Stored rows:
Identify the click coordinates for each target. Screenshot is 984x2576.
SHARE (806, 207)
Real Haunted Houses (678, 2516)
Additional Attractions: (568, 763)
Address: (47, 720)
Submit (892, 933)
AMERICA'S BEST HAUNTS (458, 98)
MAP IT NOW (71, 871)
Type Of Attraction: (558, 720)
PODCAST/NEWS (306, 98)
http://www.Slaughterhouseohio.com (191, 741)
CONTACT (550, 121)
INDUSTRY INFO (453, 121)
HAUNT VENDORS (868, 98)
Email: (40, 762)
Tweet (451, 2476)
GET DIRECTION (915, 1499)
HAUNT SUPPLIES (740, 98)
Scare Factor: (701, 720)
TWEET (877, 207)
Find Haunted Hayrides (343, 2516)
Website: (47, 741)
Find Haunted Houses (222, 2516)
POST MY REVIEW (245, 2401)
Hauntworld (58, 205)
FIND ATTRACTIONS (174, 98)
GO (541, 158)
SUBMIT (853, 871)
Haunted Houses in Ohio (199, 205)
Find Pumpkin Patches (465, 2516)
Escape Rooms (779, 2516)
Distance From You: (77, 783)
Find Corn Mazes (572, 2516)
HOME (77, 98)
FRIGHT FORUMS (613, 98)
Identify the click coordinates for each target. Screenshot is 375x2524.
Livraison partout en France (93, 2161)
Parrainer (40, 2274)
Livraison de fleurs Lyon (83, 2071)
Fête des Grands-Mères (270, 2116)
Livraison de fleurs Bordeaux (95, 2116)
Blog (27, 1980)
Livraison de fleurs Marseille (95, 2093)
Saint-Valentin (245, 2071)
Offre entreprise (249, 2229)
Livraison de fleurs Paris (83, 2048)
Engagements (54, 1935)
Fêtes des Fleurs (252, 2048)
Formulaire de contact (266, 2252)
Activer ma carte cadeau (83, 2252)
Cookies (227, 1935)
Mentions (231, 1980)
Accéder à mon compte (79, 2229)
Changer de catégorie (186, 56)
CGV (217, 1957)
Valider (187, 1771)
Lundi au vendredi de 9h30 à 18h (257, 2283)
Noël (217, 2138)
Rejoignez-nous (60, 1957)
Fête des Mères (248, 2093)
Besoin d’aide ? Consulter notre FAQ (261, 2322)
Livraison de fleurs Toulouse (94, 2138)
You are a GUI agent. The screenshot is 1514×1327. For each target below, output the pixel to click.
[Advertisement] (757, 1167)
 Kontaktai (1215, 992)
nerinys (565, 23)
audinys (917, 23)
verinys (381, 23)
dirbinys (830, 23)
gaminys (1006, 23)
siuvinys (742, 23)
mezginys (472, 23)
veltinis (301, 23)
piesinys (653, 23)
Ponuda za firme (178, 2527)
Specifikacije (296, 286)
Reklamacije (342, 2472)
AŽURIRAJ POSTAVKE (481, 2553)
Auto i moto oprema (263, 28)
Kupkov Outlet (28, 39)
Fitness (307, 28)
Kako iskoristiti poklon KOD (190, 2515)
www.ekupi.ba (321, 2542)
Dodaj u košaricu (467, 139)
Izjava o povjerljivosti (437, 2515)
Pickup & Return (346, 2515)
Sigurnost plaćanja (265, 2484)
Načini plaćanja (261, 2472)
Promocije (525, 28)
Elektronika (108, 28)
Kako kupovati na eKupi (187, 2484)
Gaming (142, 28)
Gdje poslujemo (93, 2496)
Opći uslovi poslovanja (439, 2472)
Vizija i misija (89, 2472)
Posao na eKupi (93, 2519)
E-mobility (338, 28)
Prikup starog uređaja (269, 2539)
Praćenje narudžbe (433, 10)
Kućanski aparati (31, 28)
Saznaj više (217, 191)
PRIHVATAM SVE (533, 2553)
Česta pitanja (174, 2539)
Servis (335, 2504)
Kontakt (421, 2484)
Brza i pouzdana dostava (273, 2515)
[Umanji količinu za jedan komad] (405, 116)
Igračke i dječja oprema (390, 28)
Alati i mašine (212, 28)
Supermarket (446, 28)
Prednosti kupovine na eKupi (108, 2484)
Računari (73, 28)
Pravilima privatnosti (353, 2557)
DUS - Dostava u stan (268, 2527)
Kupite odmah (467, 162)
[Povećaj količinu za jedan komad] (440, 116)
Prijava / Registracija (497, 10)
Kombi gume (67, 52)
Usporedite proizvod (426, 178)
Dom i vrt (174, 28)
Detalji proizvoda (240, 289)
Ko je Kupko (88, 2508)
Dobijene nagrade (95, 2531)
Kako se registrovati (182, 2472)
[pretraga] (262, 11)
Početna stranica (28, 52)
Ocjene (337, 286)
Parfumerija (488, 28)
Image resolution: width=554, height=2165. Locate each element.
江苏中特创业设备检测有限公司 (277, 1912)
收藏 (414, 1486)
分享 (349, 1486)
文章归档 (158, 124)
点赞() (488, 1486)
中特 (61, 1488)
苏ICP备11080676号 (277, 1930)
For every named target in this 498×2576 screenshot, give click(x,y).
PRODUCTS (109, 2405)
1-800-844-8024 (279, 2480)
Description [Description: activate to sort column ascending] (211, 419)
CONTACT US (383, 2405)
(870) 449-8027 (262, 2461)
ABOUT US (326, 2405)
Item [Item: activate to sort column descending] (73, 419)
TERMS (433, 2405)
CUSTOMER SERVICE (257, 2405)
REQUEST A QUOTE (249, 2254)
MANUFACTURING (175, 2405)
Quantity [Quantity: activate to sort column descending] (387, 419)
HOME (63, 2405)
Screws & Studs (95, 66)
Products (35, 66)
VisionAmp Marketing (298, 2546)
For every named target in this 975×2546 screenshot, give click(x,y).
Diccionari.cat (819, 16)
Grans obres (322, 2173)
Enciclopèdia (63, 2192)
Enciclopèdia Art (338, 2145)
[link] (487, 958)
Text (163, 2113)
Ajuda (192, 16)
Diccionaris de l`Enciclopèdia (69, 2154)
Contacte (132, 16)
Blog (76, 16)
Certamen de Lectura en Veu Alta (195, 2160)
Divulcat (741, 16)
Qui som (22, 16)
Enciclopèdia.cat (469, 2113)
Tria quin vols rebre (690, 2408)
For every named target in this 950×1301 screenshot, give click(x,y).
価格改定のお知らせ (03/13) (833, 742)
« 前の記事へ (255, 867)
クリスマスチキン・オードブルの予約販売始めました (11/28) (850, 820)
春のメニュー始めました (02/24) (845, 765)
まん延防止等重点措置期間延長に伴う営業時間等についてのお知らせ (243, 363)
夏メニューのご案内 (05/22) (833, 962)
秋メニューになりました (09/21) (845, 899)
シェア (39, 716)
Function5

What is asked: Rewrite the lines of the material from the one containing "Kontakt (421, 2484)" through the one containing "[Povećaj količinu za jedan komad] (440, 116)", both included, with each line complete. Multiply every click coordinate in the answers by 2.5 and round to whole numbers, with halves rounded up.

Exercise output:
Kontakt (1053, 6210)
Brza i pouzdana dostava (683, 6288)
[Umanji količinu za jedan komad] (1013, 290)
Igračke i dječja oprema (975, 70)
Alati i mašine (530, 70)
Supermarket (1115, 70)
Prednosti kupovine na eKupi (270, 6210)
Računari (183, 70)
Pravilima privatnosti (883, 6393)
DUS - Dostava u stan (670, 6318)
Kupite odmah (1168, 405)
[Povećaj količinu za jedan komad] (1100, 290)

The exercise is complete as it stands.